Нейроны льда - страница 6



Двенадцать ступеней вверх. Смотровая площадка, судя по густому аромату супа, располагается прямо над столовой. А вот и дверь, за которой отчётливо слышны гулкие крякающие голоса. Цитадель общего образования пахнет дешёвыми душками и пылью старых книг. Утренний педагогический совет.

– Геннадий Алексеевич, милый, – намеренно громко произнёс Виталий, распахнув двери.

Со студенческих времён Виталий терпеть не мог застёгивать пуговицы на пиджаке, вот и сейчас, джинсы, кожаные ботинки на толстой подошве, футболка и распахнутый пиджак надетые им в совокупности придавали ему сходство с преуспевающим футбольным тренером – целеустремлённым, скорым на решения человеком, уместным в этой чахлой школе не более кузнечного молота в руках прима-балерины Большого.

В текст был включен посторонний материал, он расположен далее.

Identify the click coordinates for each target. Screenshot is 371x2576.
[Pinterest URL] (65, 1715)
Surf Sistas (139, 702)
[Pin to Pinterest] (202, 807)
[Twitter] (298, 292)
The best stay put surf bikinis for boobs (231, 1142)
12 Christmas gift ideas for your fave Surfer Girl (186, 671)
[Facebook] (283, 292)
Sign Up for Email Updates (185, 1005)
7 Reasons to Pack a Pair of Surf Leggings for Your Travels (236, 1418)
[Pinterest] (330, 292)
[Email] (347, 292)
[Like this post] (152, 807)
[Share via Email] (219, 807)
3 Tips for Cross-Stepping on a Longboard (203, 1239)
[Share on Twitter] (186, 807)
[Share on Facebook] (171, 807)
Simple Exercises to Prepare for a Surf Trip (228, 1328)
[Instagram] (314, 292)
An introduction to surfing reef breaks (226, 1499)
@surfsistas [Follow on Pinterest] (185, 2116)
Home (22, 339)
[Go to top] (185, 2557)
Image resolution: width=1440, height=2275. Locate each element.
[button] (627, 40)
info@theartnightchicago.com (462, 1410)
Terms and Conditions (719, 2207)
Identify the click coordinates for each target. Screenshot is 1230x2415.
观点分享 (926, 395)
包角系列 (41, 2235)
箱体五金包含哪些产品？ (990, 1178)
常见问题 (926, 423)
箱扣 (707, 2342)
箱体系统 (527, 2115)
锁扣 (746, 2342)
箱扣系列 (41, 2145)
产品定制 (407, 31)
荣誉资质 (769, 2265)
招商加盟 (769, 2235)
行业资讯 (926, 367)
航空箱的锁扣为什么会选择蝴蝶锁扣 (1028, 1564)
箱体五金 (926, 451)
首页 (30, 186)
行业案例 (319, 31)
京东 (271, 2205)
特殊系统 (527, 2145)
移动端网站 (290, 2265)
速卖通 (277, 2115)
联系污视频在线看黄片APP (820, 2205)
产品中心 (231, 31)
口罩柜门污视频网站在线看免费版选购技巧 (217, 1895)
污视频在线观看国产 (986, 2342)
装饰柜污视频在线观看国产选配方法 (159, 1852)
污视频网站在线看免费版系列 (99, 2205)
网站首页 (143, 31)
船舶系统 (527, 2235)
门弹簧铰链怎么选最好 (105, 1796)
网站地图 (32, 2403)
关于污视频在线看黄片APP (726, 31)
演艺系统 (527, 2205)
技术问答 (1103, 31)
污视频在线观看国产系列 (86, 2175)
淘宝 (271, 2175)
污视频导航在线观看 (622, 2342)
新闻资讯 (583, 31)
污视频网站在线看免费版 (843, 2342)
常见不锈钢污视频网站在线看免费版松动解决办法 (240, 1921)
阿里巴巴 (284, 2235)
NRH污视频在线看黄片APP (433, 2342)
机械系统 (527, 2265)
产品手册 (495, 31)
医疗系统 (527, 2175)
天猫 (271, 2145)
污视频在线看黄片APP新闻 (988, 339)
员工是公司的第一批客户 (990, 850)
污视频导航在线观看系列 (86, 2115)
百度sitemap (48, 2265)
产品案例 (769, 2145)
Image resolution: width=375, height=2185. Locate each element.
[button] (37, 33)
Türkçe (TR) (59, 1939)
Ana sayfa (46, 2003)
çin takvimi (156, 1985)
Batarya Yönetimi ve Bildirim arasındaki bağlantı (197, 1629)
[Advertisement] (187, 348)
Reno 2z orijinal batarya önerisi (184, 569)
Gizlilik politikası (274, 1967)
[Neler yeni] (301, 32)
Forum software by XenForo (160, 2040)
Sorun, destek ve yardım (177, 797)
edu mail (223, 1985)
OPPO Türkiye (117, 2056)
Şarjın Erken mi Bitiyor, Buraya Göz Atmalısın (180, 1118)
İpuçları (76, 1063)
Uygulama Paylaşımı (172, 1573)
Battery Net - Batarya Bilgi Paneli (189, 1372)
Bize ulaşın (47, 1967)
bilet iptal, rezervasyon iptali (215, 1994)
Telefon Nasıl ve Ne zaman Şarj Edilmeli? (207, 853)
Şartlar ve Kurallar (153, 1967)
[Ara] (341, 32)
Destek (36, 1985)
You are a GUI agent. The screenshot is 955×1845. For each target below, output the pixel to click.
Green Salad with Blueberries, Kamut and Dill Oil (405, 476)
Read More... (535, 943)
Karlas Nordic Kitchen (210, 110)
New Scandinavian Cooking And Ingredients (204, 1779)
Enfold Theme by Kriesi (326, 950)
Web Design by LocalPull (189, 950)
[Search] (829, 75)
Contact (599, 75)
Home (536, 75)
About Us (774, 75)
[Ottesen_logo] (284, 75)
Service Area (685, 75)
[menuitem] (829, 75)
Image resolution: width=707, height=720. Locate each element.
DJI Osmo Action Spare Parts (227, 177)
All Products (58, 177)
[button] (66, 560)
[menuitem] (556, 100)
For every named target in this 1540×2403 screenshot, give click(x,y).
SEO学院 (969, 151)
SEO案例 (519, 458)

Он приехал точно в назначенное время и полчаса ожидания вывели его из себя. – Эй, директор! У меня к вам дело.

Пространство ящикообразного (мухи накрытые ящиком – ассоциация возникла сама) актового зала оказалось разлинованным длинными лавками-насестами. Курицы-учительницы, собравшиеся на педсовет, замелькали овалами обернувшихся лиц. Среди них угнездилась и его Лада. Шестьдесят пар зрачков сфокусировались на подтянутой фигуре синеглазого Сухарёва. Неспешный то ли из трусости, то ли по долгу службы, худой, сутулый, измятый морщинами директор устало посмотрел на Виталия. Годы назад Геннадий Алексеевич был прямее, энергичнее и, конечно, они с Виталием были бы примерно одного роста. Но сегодня директор ощутил себя сдувшимся футбольным мячом – вот, значит, какой он, муж Лады Михайловны Сухарёвой… так-так, она никогда не говорит о нём, но они столько лет провели вместе.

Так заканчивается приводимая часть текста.